== ACTIVITY ==
Transcribe all records, preserving every character.

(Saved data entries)
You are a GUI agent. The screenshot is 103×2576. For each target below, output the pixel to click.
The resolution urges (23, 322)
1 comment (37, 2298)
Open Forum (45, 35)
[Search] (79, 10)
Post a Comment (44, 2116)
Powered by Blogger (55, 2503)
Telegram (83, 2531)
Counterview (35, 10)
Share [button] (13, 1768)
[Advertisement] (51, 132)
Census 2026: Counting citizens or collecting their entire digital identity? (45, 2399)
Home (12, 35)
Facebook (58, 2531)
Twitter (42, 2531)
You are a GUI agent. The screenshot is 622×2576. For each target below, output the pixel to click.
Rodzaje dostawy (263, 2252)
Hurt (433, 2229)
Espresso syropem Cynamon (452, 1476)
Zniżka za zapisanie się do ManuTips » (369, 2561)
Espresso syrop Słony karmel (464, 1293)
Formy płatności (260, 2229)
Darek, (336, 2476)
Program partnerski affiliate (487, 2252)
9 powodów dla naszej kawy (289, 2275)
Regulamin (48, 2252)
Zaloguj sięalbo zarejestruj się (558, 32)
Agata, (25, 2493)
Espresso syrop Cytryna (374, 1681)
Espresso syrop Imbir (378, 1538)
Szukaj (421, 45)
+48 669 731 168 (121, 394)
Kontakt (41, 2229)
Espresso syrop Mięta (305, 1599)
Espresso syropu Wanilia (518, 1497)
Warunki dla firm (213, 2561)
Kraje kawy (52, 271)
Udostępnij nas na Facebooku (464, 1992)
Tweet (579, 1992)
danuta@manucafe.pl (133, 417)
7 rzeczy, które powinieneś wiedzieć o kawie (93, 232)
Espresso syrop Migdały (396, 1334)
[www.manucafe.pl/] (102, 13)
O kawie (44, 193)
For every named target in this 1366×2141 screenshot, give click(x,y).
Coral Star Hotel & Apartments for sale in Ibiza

== ANSWER TO THE EXERCISE ==
You are a GUI agent. The screenshot is 103×2576. For each target below, output the pixel to click.
The resolution urges (23, 322)
1 comment (37, 2298)
Open Forum (45, 35)
[Search] (79, 10)
Post a Comment (44, 2116)
Powered by Blogger (55, 2503)
Telegram (83, 2531)
Counterview (35, 10)
Share [button] (13, 1768)
[Advertisement] (51, 132)
Census 2026: Counting citizens or collecting their entire digital identity? (45, 2399)
Home (12, 35)
Facebook (58, 2531)
Twitter (42, 2531)
You are a GUI agent. The screenshot is 622×2576. For each target below, output the pixel to click.
Rodzaje dostawy (263, 2252)
Hurt (433, 2229)
Espresso syropem Cynamon (452, 1476)
Zniżka za zapisanie się do ManuTips » (369, 2561)
Espresso syrop Słony karmel (464, 1293)
Formy płatności (260, 2229)
Darek, (336, 2476)
Program partnerski affiliate (487, 2252)
9 powodów dla naszej kawy (289, 2275)
Regulamin (48, 2252)
Zaloguj sięalbo zarejestruj się (558, 32)
Agata, (25, 2493)
Espresso syrop Cytryna (374, 1681)
Espresso syrop Imbir (378, 1538)
Szukaj (421, 45)
+48 669 731 168 (121, 394)
Kontakt (41, 2229)
Espresso syrop Mięta (305, 1599)
Espresso syropu Wanilia (518, 1497)
Warunki dla firm (213, 2561)
Kraje kawy (52, 271)
Udostępnij nas na Facebooku (464, 1992)
Tweet (579, 1992)
danuta@manucafe.pl (133, 417)
7 rzeczy, które powinieneś wiedzieć o kawie (93, 232)
Espresso syrop Migdały (396, 1334)
[www.manucafe.pl/] (102, 13)
O kawie (44, 193)
For every named target in this 1366×2141 screenshot, give click(x,y).
Coral Star Hotel & Apartments for sale in Ibiza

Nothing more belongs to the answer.